ACTION ITEM: Comb through the entries for "Disable" and pull out each line that holds it.

Collected data
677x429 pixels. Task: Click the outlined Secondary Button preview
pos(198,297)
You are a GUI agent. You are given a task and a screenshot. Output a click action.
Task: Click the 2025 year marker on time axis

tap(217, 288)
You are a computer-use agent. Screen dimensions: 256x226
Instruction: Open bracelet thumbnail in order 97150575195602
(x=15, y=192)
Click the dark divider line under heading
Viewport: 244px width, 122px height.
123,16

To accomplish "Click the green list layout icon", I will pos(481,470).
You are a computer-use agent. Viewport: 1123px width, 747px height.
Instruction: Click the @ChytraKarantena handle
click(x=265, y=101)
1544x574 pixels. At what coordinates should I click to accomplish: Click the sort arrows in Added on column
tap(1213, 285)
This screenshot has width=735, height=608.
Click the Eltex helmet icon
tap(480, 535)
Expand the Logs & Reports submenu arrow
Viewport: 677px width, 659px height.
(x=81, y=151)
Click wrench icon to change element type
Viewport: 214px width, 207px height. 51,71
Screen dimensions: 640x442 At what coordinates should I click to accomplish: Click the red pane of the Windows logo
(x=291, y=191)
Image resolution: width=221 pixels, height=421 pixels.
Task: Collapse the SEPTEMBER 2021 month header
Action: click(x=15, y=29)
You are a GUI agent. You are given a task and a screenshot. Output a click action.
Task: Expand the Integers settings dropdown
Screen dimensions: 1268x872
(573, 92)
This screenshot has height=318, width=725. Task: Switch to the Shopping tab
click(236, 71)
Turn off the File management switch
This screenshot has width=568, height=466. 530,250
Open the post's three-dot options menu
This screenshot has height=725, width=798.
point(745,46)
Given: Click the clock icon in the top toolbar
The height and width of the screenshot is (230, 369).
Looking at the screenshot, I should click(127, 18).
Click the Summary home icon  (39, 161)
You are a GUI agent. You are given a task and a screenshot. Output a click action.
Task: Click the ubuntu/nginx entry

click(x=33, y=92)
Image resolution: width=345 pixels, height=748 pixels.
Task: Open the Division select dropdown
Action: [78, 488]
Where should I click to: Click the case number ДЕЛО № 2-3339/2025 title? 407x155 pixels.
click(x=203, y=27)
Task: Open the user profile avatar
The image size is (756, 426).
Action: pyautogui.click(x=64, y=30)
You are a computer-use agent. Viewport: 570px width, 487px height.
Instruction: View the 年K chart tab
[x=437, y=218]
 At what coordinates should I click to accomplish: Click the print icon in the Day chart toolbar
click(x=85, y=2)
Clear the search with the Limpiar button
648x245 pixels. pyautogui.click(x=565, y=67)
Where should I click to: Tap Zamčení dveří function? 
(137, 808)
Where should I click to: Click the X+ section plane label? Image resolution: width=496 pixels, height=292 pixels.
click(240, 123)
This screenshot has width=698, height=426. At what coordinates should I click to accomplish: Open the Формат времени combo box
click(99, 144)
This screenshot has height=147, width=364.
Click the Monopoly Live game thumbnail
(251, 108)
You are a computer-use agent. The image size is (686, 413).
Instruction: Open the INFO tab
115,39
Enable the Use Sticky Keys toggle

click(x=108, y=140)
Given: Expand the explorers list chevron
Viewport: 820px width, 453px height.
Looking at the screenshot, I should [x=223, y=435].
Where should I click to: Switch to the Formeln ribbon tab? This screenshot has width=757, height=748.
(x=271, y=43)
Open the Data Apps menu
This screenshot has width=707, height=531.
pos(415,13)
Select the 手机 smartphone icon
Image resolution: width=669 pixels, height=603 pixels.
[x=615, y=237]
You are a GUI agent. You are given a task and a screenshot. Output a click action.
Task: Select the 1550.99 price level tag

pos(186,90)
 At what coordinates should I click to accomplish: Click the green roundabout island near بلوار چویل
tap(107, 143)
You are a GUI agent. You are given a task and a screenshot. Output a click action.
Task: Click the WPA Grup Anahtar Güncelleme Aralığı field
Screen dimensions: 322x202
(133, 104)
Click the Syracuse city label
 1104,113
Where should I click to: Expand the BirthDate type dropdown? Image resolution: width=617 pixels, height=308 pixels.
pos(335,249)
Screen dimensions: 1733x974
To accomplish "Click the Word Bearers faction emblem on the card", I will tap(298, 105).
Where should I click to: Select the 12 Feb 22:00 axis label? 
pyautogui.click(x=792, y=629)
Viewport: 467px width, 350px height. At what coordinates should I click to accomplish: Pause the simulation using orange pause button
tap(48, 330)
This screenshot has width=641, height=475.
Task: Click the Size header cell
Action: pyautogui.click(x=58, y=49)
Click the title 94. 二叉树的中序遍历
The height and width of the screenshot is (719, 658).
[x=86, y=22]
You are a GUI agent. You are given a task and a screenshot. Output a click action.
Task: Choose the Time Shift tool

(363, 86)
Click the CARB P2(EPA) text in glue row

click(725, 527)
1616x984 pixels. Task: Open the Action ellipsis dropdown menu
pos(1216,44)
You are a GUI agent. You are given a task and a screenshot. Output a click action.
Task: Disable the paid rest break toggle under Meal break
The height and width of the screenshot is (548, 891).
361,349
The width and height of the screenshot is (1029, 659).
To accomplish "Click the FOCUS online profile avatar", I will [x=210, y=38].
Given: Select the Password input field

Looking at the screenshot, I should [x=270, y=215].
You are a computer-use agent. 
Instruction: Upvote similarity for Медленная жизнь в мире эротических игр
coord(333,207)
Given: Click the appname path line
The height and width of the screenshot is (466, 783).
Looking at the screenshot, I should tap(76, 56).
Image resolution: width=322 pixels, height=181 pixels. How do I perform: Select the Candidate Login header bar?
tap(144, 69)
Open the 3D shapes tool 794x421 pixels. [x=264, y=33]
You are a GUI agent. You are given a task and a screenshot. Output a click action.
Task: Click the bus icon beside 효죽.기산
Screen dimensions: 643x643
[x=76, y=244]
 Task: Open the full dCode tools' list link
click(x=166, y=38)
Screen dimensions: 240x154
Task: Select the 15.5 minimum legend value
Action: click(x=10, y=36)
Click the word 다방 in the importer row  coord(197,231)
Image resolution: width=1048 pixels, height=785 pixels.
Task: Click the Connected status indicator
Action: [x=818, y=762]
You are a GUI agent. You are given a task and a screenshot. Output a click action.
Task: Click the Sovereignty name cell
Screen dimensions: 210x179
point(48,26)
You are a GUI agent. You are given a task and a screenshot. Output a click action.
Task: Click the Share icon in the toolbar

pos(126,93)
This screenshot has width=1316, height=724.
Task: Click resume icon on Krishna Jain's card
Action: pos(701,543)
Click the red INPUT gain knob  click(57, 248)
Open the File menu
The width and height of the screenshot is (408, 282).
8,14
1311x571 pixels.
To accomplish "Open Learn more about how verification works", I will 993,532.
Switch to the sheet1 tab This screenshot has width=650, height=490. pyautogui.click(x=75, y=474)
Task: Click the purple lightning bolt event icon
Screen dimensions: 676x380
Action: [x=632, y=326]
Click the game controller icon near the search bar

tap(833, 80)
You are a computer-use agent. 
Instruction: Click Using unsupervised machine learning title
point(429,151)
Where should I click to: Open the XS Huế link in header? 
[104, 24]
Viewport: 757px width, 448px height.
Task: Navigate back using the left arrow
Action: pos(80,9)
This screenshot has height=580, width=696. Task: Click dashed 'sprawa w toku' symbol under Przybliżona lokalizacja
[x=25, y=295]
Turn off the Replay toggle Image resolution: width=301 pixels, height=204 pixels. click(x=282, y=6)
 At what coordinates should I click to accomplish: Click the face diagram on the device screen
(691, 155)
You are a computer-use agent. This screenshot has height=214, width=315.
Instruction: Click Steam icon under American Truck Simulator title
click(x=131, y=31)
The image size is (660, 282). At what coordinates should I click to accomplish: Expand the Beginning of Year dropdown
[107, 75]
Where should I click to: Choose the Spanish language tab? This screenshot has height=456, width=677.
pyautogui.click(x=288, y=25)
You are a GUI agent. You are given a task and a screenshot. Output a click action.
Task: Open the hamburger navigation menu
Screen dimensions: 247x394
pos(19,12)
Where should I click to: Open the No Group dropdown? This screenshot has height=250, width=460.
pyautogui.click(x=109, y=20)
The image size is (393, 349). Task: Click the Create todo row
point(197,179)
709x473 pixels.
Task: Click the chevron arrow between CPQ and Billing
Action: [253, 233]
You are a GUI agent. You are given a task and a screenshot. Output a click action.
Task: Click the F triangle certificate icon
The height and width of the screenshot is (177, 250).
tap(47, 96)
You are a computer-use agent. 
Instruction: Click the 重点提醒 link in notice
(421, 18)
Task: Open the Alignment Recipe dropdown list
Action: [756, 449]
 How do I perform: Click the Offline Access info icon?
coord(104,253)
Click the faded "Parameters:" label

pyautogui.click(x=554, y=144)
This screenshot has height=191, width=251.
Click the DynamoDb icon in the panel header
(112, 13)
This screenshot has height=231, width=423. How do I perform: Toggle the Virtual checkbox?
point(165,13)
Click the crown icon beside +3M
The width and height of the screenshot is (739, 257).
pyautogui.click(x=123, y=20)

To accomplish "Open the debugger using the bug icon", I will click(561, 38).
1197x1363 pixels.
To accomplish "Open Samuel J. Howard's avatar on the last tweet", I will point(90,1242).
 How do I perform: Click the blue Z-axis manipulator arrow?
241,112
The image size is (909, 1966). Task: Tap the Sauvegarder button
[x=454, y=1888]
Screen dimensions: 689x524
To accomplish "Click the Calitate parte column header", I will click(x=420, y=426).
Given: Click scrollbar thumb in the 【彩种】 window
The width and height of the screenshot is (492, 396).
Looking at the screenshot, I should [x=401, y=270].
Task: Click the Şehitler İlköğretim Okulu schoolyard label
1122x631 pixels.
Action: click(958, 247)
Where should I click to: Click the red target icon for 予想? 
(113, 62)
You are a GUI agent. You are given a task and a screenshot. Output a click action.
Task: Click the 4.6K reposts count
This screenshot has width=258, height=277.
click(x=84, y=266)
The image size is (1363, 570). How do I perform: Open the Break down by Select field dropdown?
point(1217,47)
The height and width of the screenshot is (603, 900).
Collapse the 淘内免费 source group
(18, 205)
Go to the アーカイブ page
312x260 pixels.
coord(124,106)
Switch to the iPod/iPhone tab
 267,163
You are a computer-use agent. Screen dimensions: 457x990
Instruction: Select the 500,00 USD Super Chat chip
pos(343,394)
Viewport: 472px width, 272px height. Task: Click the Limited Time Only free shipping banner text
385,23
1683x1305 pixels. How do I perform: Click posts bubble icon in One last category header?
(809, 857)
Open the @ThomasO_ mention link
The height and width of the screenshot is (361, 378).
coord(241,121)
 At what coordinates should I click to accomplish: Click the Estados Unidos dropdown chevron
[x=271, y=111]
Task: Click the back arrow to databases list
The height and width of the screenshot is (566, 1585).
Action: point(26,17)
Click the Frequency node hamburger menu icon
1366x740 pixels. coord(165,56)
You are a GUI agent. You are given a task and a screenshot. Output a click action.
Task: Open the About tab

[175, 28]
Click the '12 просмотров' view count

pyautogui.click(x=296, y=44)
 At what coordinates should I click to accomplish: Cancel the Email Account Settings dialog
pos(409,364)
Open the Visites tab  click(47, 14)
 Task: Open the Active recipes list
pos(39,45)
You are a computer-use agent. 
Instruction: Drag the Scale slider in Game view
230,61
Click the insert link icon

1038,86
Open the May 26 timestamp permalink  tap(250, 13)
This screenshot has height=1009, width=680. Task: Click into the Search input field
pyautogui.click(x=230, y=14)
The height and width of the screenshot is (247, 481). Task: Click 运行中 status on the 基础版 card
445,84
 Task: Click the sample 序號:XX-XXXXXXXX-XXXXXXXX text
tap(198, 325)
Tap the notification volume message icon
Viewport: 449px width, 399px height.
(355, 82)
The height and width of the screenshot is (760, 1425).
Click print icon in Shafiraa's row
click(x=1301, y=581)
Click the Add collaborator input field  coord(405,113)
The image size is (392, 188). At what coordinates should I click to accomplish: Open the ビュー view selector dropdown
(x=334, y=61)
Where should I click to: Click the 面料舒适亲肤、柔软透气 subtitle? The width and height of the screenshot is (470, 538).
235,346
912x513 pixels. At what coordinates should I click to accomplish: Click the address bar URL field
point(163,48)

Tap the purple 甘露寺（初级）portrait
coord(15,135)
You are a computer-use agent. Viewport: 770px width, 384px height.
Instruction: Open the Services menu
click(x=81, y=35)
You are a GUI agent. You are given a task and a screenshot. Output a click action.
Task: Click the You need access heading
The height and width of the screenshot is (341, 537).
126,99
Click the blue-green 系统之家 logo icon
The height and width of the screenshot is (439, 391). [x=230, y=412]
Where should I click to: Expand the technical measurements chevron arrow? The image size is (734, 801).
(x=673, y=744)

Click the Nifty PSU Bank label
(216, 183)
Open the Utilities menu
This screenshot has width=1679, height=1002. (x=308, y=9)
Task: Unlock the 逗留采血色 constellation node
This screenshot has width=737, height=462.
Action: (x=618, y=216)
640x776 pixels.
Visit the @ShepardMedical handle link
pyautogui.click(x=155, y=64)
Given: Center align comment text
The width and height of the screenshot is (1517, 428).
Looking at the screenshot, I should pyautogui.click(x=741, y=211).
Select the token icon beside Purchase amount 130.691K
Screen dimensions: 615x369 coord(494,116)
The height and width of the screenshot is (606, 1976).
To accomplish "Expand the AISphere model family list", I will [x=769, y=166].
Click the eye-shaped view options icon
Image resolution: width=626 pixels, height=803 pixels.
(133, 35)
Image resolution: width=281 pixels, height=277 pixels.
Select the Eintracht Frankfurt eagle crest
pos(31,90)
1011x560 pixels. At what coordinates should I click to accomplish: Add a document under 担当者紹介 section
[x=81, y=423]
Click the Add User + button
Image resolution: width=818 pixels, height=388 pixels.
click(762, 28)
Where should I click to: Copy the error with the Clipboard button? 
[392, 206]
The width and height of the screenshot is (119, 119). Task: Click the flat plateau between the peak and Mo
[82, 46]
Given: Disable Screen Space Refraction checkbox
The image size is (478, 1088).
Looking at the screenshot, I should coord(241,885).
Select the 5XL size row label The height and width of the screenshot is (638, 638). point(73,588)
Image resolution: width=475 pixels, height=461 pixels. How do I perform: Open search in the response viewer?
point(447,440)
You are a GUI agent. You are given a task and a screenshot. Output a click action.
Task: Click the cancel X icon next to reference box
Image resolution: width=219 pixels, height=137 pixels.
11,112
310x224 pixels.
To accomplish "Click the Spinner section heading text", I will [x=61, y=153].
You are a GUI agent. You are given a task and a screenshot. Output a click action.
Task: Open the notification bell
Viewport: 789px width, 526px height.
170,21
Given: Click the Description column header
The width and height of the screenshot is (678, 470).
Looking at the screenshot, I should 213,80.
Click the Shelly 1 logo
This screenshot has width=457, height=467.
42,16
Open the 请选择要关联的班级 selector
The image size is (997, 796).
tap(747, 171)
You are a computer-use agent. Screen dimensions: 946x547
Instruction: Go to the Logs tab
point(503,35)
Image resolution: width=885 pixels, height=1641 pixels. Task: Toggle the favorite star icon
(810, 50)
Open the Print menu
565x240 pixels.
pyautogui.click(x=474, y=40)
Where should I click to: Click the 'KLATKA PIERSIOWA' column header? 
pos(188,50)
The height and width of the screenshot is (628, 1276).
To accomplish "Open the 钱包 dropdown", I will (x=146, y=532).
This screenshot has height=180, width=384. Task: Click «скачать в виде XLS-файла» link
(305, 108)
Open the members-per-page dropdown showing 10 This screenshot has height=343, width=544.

RESPONSE AREA:
Task: Disable the paid rest break toggle under Meal break
Given: Disable Screen Space Refraction checkbox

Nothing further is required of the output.